SOURCE TEXT Start Marker
# New member - IVF (ICSI) waiting to test....



## SIBI (Mar 20, 2012)

Hi all,
I was told by a friend about you and I'm glad I've joined. 

I've been trying to conceive naturally since JAN 2010; unfortunately it did not work as 1 tube a bit blocked plus low sperm count / mobility.
Started all visits with NHS back in May 2011.
In the meantime, I underestimated the stress I was going through and I decided to change job. I ended up in awful environment and had to resign before end of probation. 
So, no job + no baby - feeling very down. I started counselling to help me out. 
Finally I managed to start IVF in Feb 2012 (pills/inj): 
1) 05/03 - EC: 16 retrieved, 11 fertilised
2) 10/03 - ET: 1AB plus 3 frozen
Supposed to test on 26/03 but decided to give it a try with CLEARBLUE DIGITAL this morning (20/03 - 10 DPT) and it came out BFN. 
Spoke to the same friend and she says that this test is not as accurate as FIRST RESP so, I don't want to get more depressed and stressed – decided to wait now for the 26th with a FIRST RESP. 

Shall I still hope?
a)I had discomfort in my ovaries as I usually get when my period arrives - can be early pregn sign?
b) I'm taking Cyclogest and Progesterone until HPT - can I still get my period if under medication or does it come just after I stop to take them?
SOURCE TEXT End Marker
MATERIAL SHOWN Start Marker
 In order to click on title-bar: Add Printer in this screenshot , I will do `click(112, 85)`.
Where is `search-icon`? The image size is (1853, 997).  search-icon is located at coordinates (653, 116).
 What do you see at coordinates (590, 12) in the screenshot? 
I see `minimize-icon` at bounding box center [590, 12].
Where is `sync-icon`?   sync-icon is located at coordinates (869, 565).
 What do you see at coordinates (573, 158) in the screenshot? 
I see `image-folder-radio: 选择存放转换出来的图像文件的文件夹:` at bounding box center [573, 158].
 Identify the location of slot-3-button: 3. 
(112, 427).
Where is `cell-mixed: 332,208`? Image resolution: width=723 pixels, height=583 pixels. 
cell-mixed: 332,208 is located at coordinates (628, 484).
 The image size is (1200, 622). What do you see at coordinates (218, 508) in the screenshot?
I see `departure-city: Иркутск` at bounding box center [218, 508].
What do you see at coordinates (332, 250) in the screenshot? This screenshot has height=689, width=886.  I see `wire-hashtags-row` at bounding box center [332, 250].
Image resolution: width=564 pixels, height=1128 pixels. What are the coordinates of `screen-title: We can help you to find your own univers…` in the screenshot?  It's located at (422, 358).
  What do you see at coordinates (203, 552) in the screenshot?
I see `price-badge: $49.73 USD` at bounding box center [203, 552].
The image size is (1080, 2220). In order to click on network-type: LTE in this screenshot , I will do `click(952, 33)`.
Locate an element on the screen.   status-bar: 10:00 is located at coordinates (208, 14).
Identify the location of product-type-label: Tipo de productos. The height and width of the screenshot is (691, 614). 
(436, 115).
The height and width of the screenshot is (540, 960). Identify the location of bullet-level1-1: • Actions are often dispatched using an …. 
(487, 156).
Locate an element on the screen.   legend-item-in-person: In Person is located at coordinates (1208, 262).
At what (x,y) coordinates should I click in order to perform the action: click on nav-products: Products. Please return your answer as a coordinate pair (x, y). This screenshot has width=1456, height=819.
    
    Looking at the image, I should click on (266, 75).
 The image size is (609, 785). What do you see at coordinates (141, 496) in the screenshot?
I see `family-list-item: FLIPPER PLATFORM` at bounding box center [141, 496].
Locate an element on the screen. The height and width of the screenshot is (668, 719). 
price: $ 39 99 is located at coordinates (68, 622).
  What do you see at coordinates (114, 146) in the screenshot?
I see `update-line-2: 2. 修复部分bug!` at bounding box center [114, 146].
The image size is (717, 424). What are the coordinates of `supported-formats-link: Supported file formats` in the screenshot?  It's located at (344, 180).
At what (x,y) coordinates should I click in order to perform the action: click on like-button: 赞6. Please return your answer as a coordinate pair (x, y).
MATERIAL SHOWN End Marker
### EXERCISE AIM:
List every date or month-and-year that appears in the body of the IVF forum post (not the line with the poster's name), in the order they appear. Count a date only once if it is repeated. The material is not needed for the task.

### SOLUTION TO THIS TASK:
JAN 2010, May 2011, Feb 2012, 05/03, 10/03, 26/03, 20/03